Stored items from a collection:
- - - - - - -
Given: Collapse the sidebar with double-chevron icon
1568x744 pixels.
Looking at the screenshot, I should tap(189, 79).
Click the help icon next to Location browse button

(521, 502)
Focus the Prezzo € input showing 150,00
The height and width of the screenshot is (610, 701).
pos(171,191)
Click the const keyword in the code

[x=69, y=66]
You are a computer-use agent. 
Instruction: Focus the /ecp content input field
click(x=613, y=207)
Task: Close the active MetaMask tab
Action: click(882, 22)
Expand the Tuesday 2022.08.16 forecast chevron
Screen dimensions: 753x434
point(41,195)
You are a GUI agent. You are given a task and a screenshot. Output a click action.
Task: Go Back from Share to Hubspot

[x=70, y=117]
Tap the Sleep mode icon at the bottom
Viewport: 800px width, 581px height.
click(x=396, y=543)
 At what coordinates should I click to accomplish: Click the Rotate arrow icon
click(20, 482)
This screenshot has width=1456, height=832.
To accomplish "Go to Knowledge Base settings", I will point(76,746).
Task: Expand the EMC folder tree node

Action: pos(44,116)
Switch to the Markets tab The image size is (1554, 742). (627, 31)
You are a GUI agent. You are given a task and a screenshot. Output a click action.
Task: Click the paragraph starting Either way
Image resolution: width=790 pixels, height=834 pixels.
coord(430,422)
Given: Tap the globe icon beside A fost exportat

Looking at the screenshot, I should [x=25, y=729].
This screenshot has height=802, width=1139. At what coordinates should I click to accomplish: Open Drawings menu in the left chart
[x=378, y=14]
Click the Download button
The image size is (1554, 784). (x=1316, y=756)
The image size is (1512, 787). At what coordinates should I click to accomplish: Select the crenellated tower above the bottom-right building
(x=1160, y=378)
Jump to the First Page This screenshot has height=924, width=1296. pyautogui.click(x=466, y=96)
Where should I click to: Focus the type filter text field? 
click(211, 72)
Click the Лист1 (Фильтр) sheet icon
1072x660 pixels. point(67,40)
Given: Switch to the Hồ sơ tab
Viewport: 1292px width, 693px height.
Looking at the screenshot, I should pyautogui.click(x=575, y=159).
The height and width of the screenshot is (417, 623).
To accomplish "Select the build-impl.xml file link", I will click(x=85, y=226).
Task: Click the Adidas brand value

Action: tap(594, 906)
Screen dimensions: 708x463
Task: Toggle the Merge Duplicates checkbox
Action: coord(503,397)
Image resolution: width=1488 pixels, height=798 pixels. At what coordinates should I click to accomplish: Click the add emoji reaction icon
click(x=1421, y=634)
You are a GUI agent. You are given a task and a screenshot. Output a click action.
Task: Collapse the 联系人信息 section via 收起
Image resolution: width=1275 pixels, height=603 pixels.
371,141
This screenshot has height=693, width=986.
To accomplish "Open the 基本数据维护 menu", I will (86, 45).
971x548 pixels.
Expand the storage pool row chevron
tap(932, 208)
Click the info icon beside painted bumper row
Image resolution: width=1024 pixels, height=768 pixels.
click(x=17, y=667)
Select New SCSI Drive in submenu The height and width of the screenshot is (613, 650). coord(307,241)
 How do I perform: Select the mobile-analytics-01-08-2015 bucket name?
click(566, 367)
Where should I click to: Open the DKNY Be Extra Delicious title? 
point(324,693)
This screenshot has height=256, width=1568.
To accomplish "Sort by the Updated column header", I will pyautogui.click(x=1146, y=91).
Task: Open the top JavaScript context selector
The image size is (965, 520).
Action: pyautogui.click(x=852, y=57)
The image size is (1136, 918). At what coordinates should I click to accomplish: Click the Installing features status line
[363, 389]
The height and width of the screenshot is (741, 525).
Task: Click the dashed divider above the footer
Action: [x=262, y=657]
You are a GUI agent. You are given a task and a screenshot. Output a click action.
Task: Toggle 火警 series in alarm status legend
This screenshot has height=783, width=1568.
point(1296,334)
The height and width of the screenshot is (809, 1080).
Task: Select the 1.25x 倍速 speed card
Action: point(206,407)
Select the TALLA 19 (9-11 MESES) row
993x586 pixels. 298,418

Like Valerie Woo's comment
- - - - - - -
Directions for this task: What is needed is an exact copy of every entry.

Solution below:
Given: Collapse the sidebar with double-chevron icon
1568x744 pixels.
Looking at the screenshot, I should tap(189, 79).
Click the help icon next to Location browse button

(521, 502)
Focus the Prezzo € input showing 150,00
The height and width of the screenshot is (610, 701).
pos(171,191)
Click the const keyword in the code

[x=69, y=66]
You are a computer-use agent. 
Instruction: Focus the /ecp content input field
click(x=613, y=207)
Task: Close the active MetaMask tab
Action: click(882, 22)
Expand the Tuesday 2022.08.16 forecast chevron
Screen dimensions: 753x434
point(41,195)
You are a GUI agent. You are given a task and a screenshot. Output a click action.
Task: Go Back from Share to Hubspot

[x=70, y=117]
Tap the Sleep mode icon at the bottom
Viewport: 800px width, 581px height.
click(x=396, y=543)
 At what coordinates should I click to accomplish: Click the Rotate arrow icon
click(20, 482)
This screenshot has width=1456, height=832.
To accomplish "Go to Knowledge Base settings", I will point(76,746).
Task: Expand the EMC folder tree node

Action: pos(44,116)
Switch to the Markets tab The image size is (1554, 742). (627, 31)
You are a GUI agent. You are given a task and a screenshot. Output a click action.
Task: Click the paragraph starting Either way
Image resolution: width=790 pixels, height=834 pixels.
coord(430,422)
Given: Tap the globe icon beside A fost exportat

Looking at the screenshot, I should [x=25, y=729].
This screenshot has height=802, width=1139. At what coordinates should I click to accomplish: Open Drawings menu in the left chart
[x=378, y=14]
Click the Download button
The image size is (1554, 784). (x=1316, y=756)
The image size is (1512, 787). At what coordinates should I click to accomplish: Select the crenellated tower above the bottom-right building
(x=1160, y=378)
Jump to the First Page This screenshot has height=924, width=1296. pyautogui.click(x=466, y=96)
Where should I click to: Focus the type filter text field? 
click(211, 72)
Click the Лист1 (Фильтр) sheet icon
1072x660 pixels. point(67,40)
Given: Switch to the Hồ sơ tab
Viewport: 1292px width, 693px height.
Looking at the screenshot, I should pyautogui.click(x=575, y=159).
The height and width of the screenshot is (417, 623).
To accomplish "Select the build-impl.xml file link", I will click(x=85, y=226).
Task: Click the Adidas brand value

Action: tap(594, 906)
Screen dimensions: 708x463
Task: Toggle the Merge Duplicates checkbox
Action: coord(503,397)
Image resolution: width=1488 pixels, height=798 pixels. At what coordinates should I click to accomplish: Click the add emoji reaction icon
click(x=1421, y=634)
You are a GUI agent. You are given a task and a screenshot. Output a click action.
Task: Collapse the 联系人信息 section via 收起
Image resolution: width=1275 pixels, height=603 pixels.
371,141
This screenshot has height=693, width=986.
To accomplish "Open the 基本数据维护 menu", I will (86, 45).
971x548 pixels.
Expand the storage pool row chevron
tap(932, 208)
Click the info icon beside painted bumper row
Image resolution: width=1024 pixels, height=768 pixels.
click(x=17, y=667)
Select New SCSI Drive in submenu The height and width of the screenshot is (613, 650). coord(307,241)
 How do I perform: Select the mobile-analytics-01-08-2015 bucket name?
click(566, 367)
Where should I click to: Open the DKNY Be Extra Delicious title? 
point(324,693)
This screenshot has height=256, width=1568.
To accomplish "Sort by the Updated column header", I will pyautogui.click(x=1146, y=91).
Task: Open the top JavaScript context selector
The image size is (965, 520).
Action: pyautogui.click(x=852, y=57)
The image size is (1136, 918). At what coordinates should I click to accomplish: Click the Installing features status line
[363, 389]
The height and width of the screenshot is (741, 525).
Task: Click the dashed divider above the footer
Action: [x=262, y=657]
You are a GUI agent. You are given a task and a screenshot. Output a click action.
Task: Toggle 火警 series in alarm status legend
This screenshot has height=783, width=1568.
point(1296,334)
The height and width of the screenshot is (809, 1080).
Task: Select the 1.25x 倍速 speed card
Action: point(206,407)
Select the TALLA 19 (9-11 MESES) row
993x586 pixels. 298,418

Like Valerie Woo's comment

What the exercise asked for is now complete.